Distance is a game many people will love, but many will also hate. Arcade to the core, leave now if heavy car tuning, standard racing or anything remotely realistic is what you are wanting, because Distance about to blow your face off.

Having played through all of the modes available to me, Distance has managed to provide me with a pretty good time despite the very early stages of development the game is currently in. This hands-on however, will purely be focused on the single-player aspects of the game, as I was unable to gain access to the online component due to a lack of players, an issue which once this game is out, there will no doubt be fixed.

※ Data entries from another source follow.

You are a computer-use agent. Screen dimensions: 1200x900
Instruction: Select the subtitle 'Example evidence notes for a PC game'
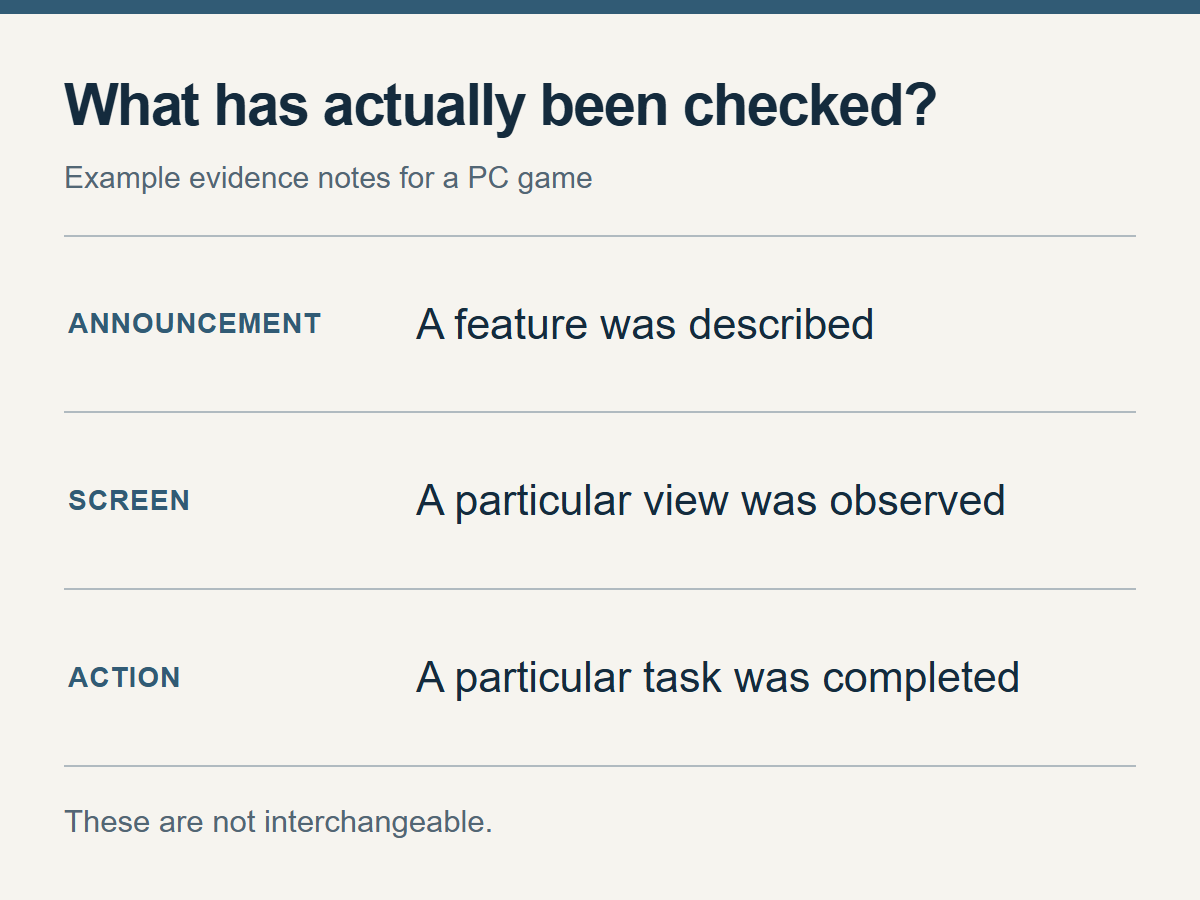pyautogui.click(x=328, y=179)
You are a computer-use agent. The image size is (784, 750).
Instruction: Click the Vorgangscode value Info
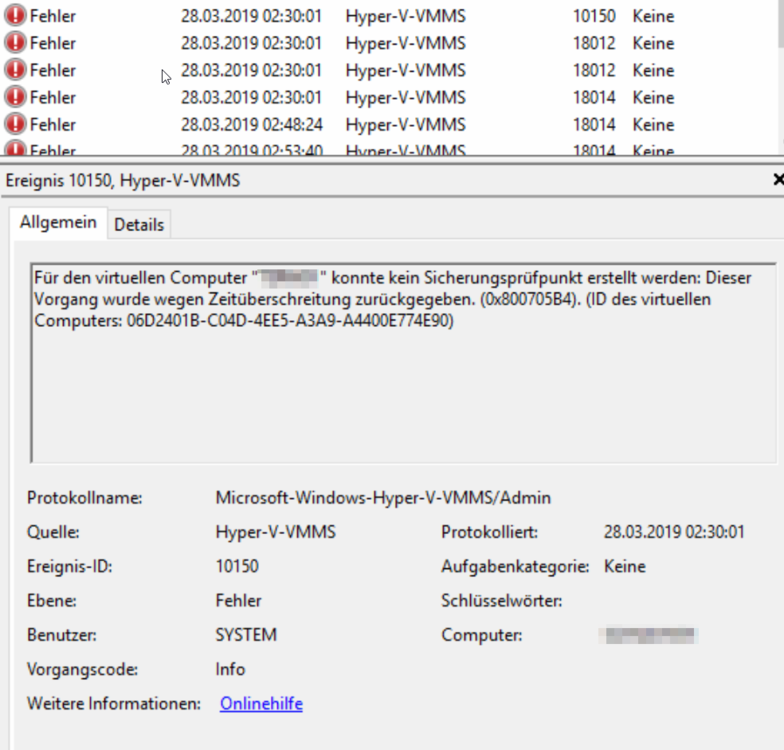pos(230,669)
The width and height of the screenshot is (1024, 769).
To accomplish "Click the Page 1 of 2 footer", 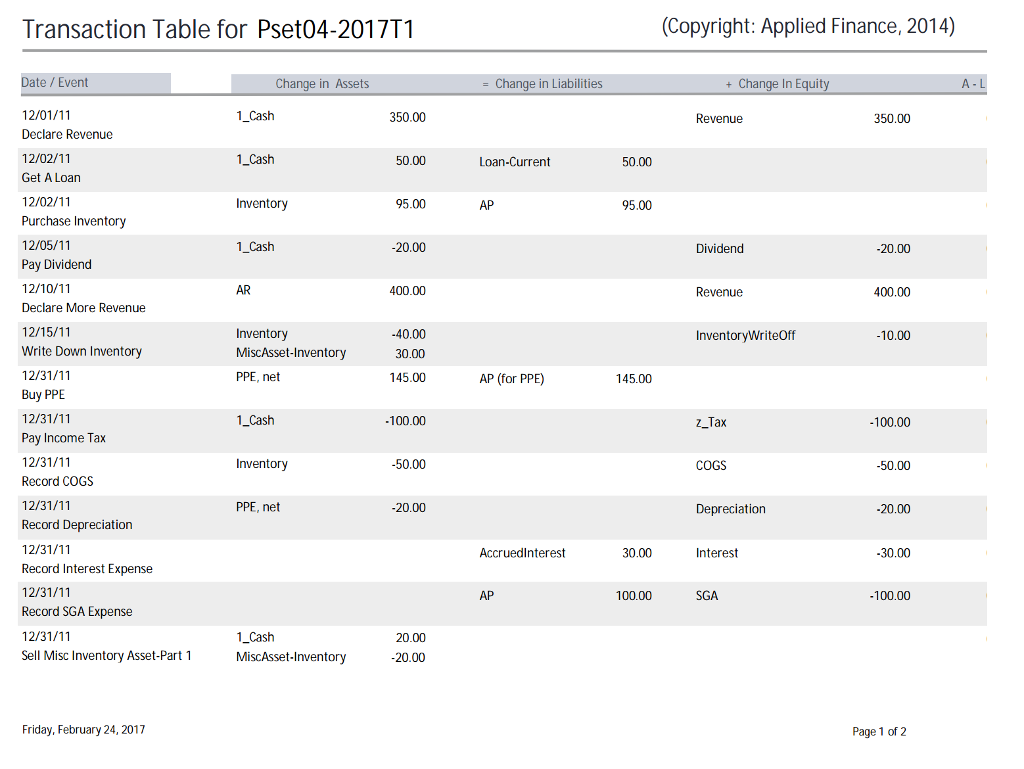I will click(879, 732).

To start with, I began my usual routine and had a fiddle with the ‘options’ menu, where I was welcomed to a host of choices to make my experience the best it could be. Overall, the amount of graphical options to change that were available to me were most impressive. After some tweaking, I began my ride into the zany world of Distance.

Beginning with the Adventure mode, I was introduced to the basic mechanics of Distance. I say basic, but in reality, there is nothing basic about this game. Prepare yourself for sensory overload and a literal crash course on hand eye coordination. Distances’ Adventure mode plays through several tracks, each introducing you to boosting, jumping, flying and thrusting. While this may initially not sound like a whole lot, when all of these mechanics are combined into one so you can make a loop-de-loop, Distance warrants some damn fine skills if you hope to make it to the end of a track. Or simply survive.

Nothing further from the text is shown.